Les notions de richesse et de développement sont fortement antinomiques. Si le développement renvoie tout de suite à un ensemble de paramètres de progrès techniques, technologique et social dont le moteur est la croissance économique, la notion de richesse au sens des institutions internationales revêt une toute autre signification.
Ce n’est pas parce qu’on est très avancé économiquement qu’on est forcément plus riche. L’avancée consécutive au développement économique est induite par une création de richesses illustrées à travers les indicateurs traditionnels que sont le Produit intérieur brut, le Produit national brut ou encore l’Indice de développement humain.
Cette analyse réductrice est régulièrement battue en brèche par d’autres analystes qui estiment, au contraire, qu’il faudrait parler de richesse en terme bruts. Ainsi, le potentiel négligé ou pillé de plusieurs pays devrait servir de socle à un classement plus judicieux.

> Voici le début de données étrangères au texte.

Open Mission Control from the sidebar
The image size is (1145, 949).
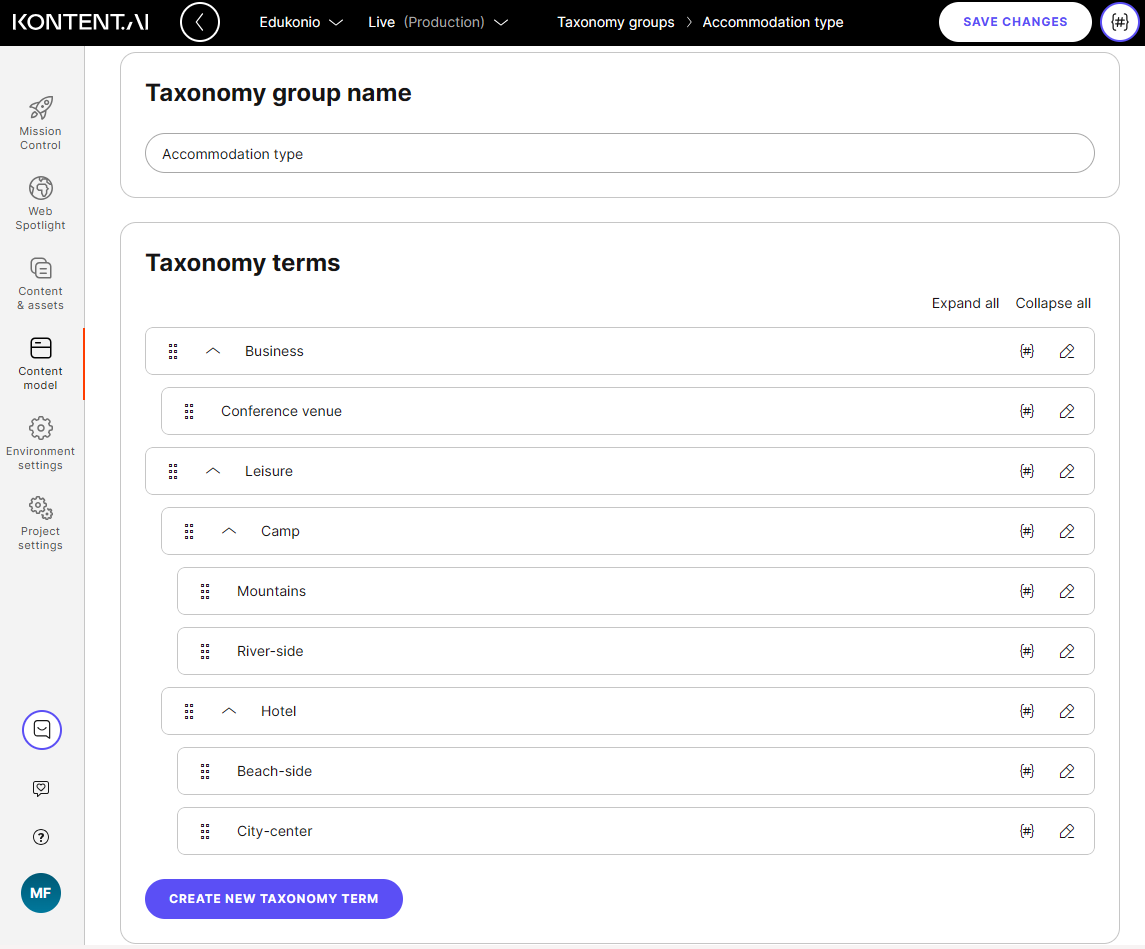click(40, 120)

Regardons-y de plus près. La notion de Pays les moins avancés (PMA) existe depuis 1971 et ces États constituent un groupe de 50 pays considérés comme tels après leur inscription volontaire sur la liste des Nations unies et en fonction de trois critères principaux :
- Niveau de revenu bas, calculé en fonction du PIB par habitant sur 3 ans;
- Retard dans le développement humain, mesuré en tenant compte de la malnutrition, du taux de mortalité des enfants, de la scolarisation et du taux d’alphabétisation;
- Vulnérabilité économique, calculée en fonction de la taille de la population (ne doit pas excéder 75 millions), du degré d’isolement, des exportations, des différentes cultures agricoles, des catastrophes naturelles et de leurs incidences.

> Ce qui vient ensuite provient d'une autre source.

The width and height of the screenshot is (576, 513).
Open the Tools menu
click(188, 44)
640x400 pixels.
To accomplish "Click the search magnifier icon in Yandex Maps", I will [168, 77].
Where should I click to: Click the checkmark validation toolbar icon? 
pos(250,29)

Aujourd’hui, on en retrouve 34 en Afrique : Angola, Bénin, Burkina Faso, Burundi, République centrafricaine, Comores, République démocratique du Congo, Djibouti, Érythrée, Éthiopie, Gambie, Guinée, Guinée-Bissau, Guinée-Équatoriale, Lesotho, Liberia, Madagascar, Malawi, Mali, Mauritanie, Mozambique, Niger, Ouganda, Rwanda, São Tomé-et-Príncipe, Sénégal, Sierra Leone, Somalie, Soudan, Tanzanie, Tchad, Togo, Zambie. [Le Cap-Vert est sorti de la liste de P.M.A. le 21 décembre 2007.]. Le Soudan du Sud, nouvel État créé en 2011, pourrait intégrer cette liste. Il y en a 16 en Asie : Afghanistan, Bangladesh, Bhoutan, Birmanie (Myanmar), Cambodge, Laos, Maldives, Népal, Timor-Leste, Yémen. Un seul se trouve dans les Caraïbes : Haïti et 5 dans le Pacifique : Kiribati, Îles Salomon, Samoa, Tuvalu, Vanuatu.
D’après les chiffres des Nations-Unies, la population totale des PMA représente plus de 10 % de la population mondiale avec un revenu global d’environ 1% du revenu mondial total, et un revenu annuel moyen par habitant de 235 $US, contre près de 25 000 pour les pays développés.

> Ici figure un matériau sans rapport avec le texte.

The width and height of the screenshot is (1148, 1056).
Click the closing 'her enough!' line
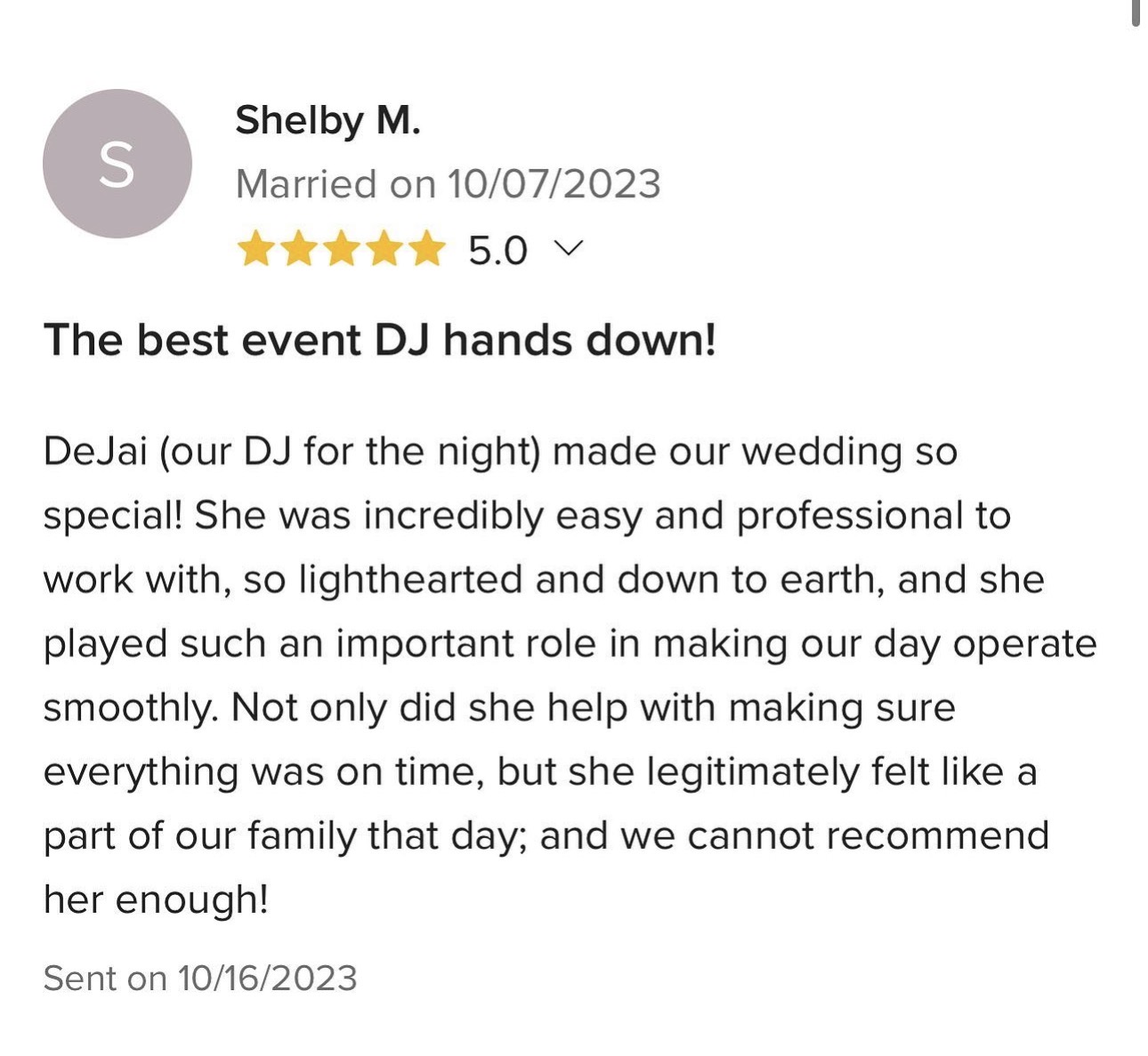[x=156, y=900]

Toutes ces données peuvent justifier une forme de « retard » dans le développement. Sauf que quelques-uns des pays dits moins avancés ou sous-développés regorgent d’immenses ressources naturelles et humaines inexploitées, mal exploitées ou tout simplement pillées. Ce potentiel pourrait être pris en compte dans l’évaluation des nations et leurs besoins réels.
Que dire à cet effet d’un pays comme la République démocratique du Congo avec son sous-sol scandaleusement fourni en matières premières ? Diamant, or, coltan, cuire, cobalt etc. Des minerais stratégiques qui auraient dû en faire un géant. C’est également le cas de son voisin l’Angola ou un peu plus loin, de la Guinée Équatoriale, du Gabon et du Nigéria, États pétroliers comme tant d’autres non-inscrits auprès des Nations-Unies et forcément absents du classement.
Si on peut être développé sans disposer de « richesses », il devrait être anormal de disposer d’autant d’atouts et être sous-développé. Mais ceci est un autre débat.